Quote from: Headless;922290How often do your players encounter situations or creatures not in any books?  
There are always some, but in a way never as I'm 100% homebrew, but I do have my own homebrew book with 100's of creatures.  


QuoteThere was a black urn that collected necrotic energy.  I decided to have the fairy fire act strangely in the first room to let the know something wierd was going on, then when circumstances conspired so they took the lid off the urn and the energy escaped to reanimate the skeletons they had just destroyed (again) I had it thake the form if snake like streamers of fairy fire which slithered into the bones to reanimate them.
ahhh like Pandora's box some players can't resist.

QuoteThey were supposed to be completely insubstantial but the warlock (with a death god patron) rolled a 20 to hit.  That seems like it should be relevant.  So I made up some conditions under which magic could affect them.  The the wizard critically failed on shocking grasp.  So she ended up pumping that energy into the snake.  It became substantial and bigger, now they could attack it and it could attack them.

Any way.  I winged all of that.  My plans for the creatures changed twice when their was new input and a circumstance I had not for seen.  
How oftern do you put things like that in with no rules?
I've done it and it can work out well, always when I haven't completely thought the creature out.  I try to be balanced and logical, not skewing things one way or another, but I always wonder if I am so I avoid it.  My palyers love tough creatures that they can figure out what works on.
 

Xanther

Quote from: Skarg;922476... Unless a creature's type is common, well known to the PCs, and clearly identifiable, I remain a bit vague/coy about what they are. I do that with many details of the whole world - I describe what the PCs observe or think they observe, rarely confirming categorically what exactly something is or what it's stats are, etc.

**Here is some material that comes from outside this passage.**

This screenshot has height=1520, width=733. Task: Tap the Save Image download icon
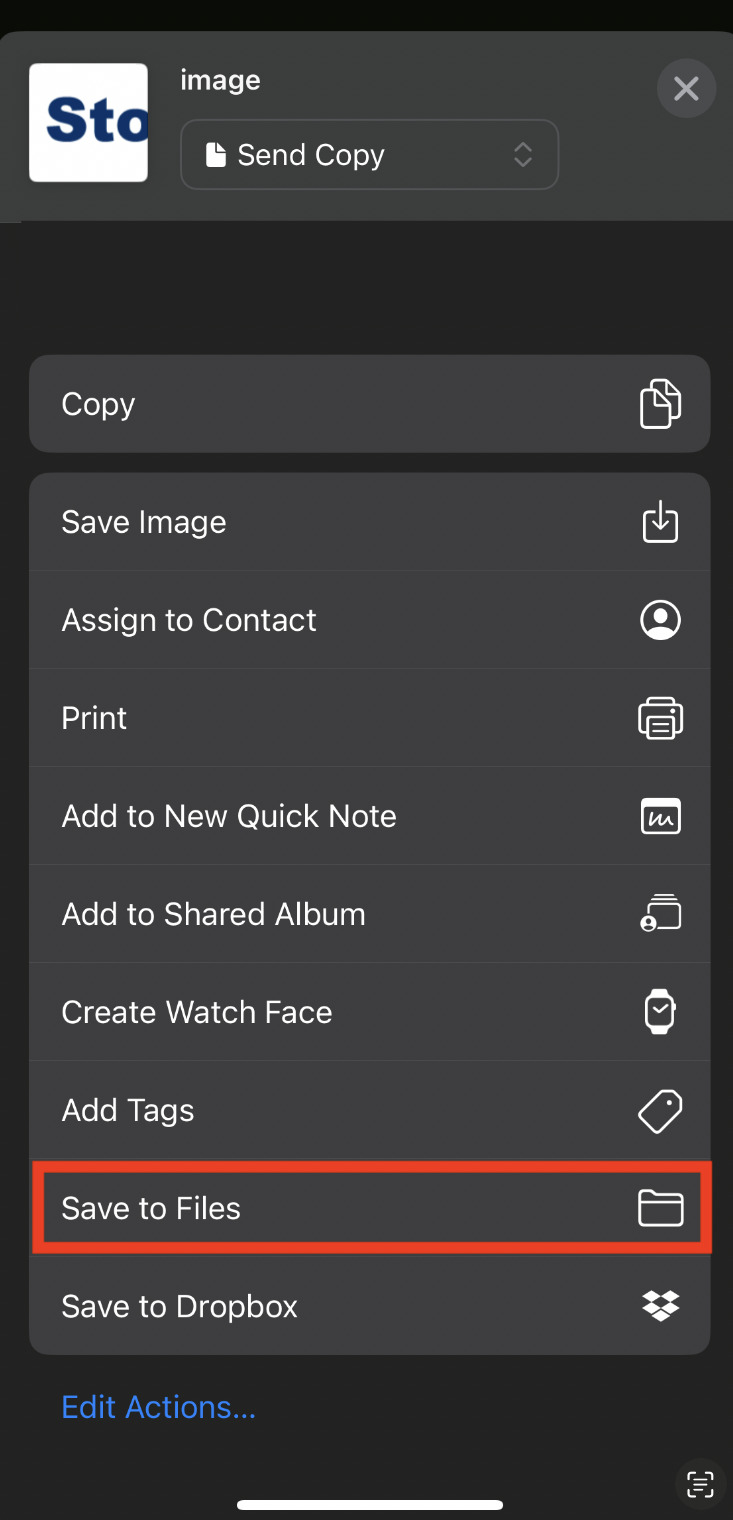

Exactly this.  As I used a skill based system there are a couple skills that overlap to provide knowledge on creatures, in my games this can mean the difference between life and death, not so much creature weaknesses as habits.  Few creatures just attack out of the blue and fight to the death, unless you are seen as a threat or prey.  Information is power.
 

Baulderstone

Quote from: Soylent Green;922316PS: When I was running Gamma World (old TSR version) I used a lot of unique opponents rather than stock critters. I had a really good fan created character generator and with it I could create a click any number of unique mutants. Fun times.

Gamma World is a good game for using fresh monsters. As you have a world bubbling with mutation, it makes sense to be regularly encountering things that have never been seen. There also isn't any need to draw on traditional mythology.